The Global Times, often thought of as China's state media outlet, asked on the trade war, "Is the world on the eve of chaos? It appears so."
They also expected that the "tit-for-tat" moves could cause "domino effects" specifically citing ZTE's US penalties and said "China should prepare for the worst."
Interesting, the US also prepped markets this week with its own warnings. Commerce Secretary Wilbur Ross talked to financial asset risk by saying that there was "no level of the stock market that's going to change policy."
Micron's China Injunction Tit-For-Tat For ZTE?
The China-warning report cited above was dated July 3rd came in tandem with the recent Micron news.
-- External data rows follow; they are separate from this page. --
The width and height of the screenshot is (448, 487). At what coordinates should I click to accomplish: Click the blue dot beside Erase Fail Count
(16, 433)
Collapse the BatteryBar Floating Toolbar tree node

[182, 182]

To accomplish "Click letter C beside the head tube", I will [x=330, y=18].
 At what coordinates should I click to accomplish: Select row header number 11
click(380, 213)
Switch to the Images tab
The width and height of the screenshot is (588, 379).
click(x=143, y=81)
It was reported yesterday that sales of Micron (NASDAQ:MU) semiconductor products would apparently be limited in China after losing a patent case.
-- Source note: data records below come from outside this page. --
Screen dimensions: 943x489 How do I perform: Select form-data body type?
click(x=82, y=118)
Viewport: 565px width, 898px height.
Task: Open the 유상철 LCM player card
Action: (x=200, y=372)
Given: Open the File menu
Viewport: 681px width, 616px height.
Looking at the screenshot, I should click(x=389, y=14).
In another Global Times report when speaking directly on ZTE they were quoted as saying, "we should prepare to strike back."
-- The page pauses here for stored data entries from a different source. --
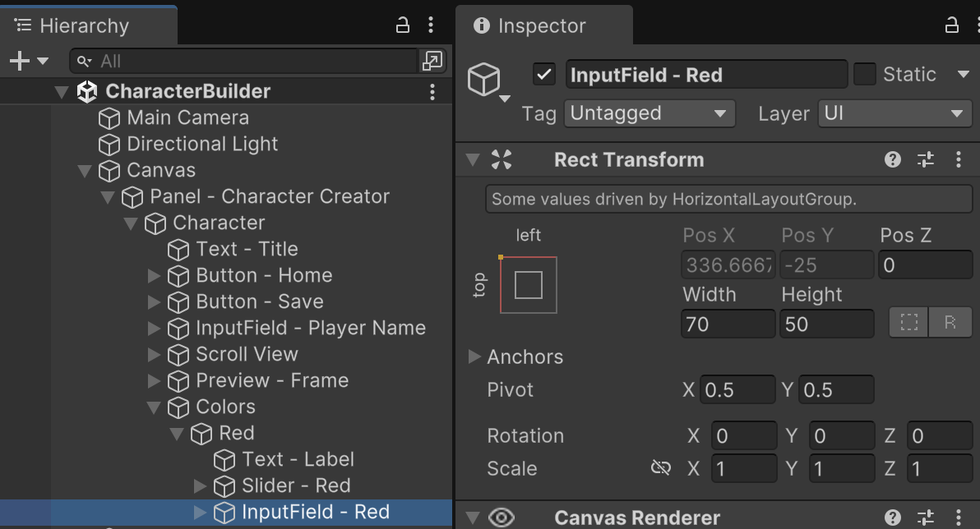980x529 pixels.
Task: Expand the Anchors foldout
Action: 474,357
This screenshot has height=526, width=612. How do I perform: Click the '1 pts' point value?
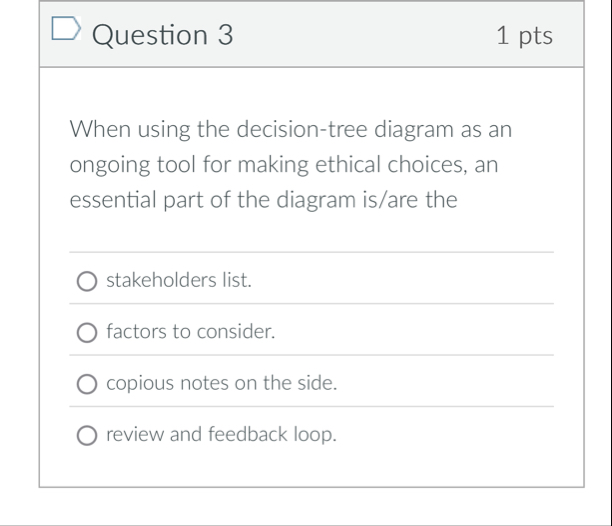point(524,36)
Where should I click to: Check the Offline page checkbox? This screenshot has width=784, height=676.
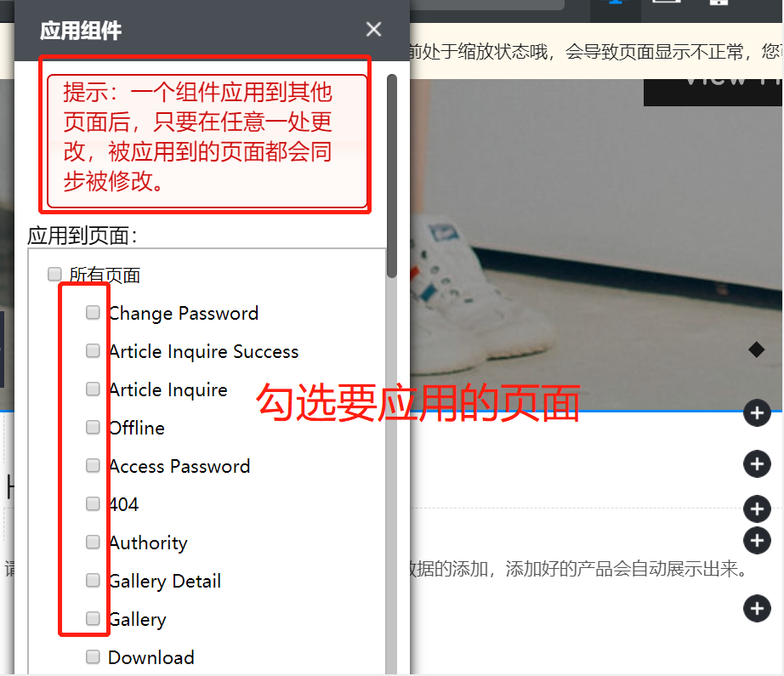[93, 427]
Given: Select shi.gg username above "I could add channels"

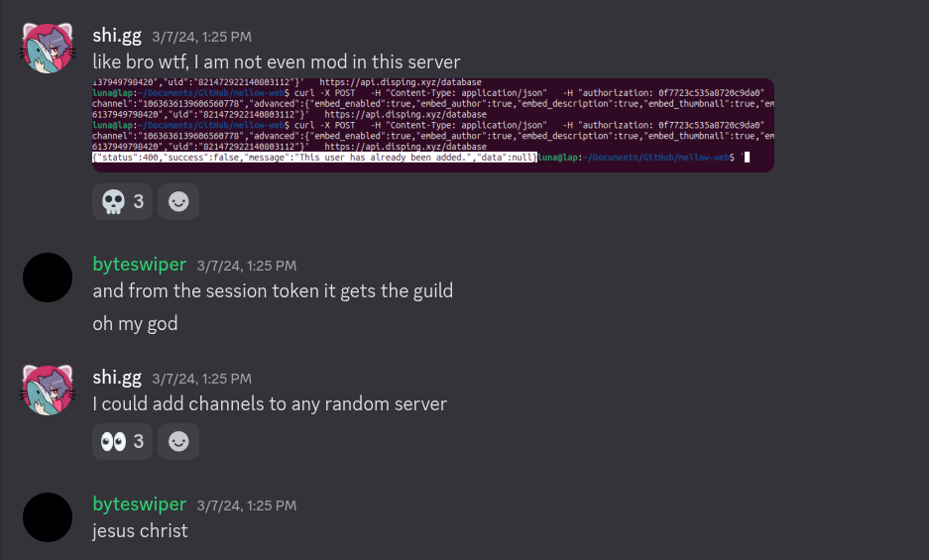Looking at the screenshot, I should point(117,378).
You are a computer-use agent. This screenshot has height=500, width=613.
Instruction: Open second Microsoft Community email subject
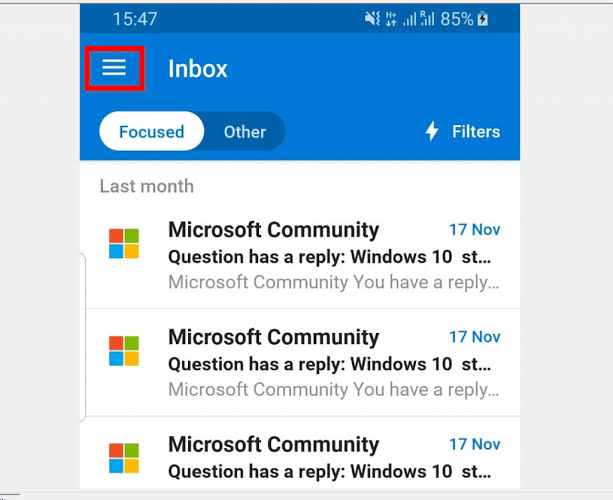330,364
And so through Micron they have.
The parallel messages of building trade war risk by the White House and the Government of China means investors should all take heed.
Two Monday's ago we went from bullish to cautious on tech stocks based on the conflict.
Semiconductor Stock Downside
Semiconductor stocks are among the most exposed to a trade war between the US and China.
We wrote on Sunday that the "semiconductor chart shows downside." Combine that with the negative news of Micron and the rest of semiconductors could continue to see weakness.
(Click on image to enlarge)

Exactly where the ETF SMH (NYSEARCA: SMH) closed July 3rd represents important support. A closing break below that 100 level would likely mean more downside in semiconductor stocks.
That downside could get ticked as investors assess the potential of direct corporate earnings repurcussions as we saw with ZTE and we may have just seen with Micron.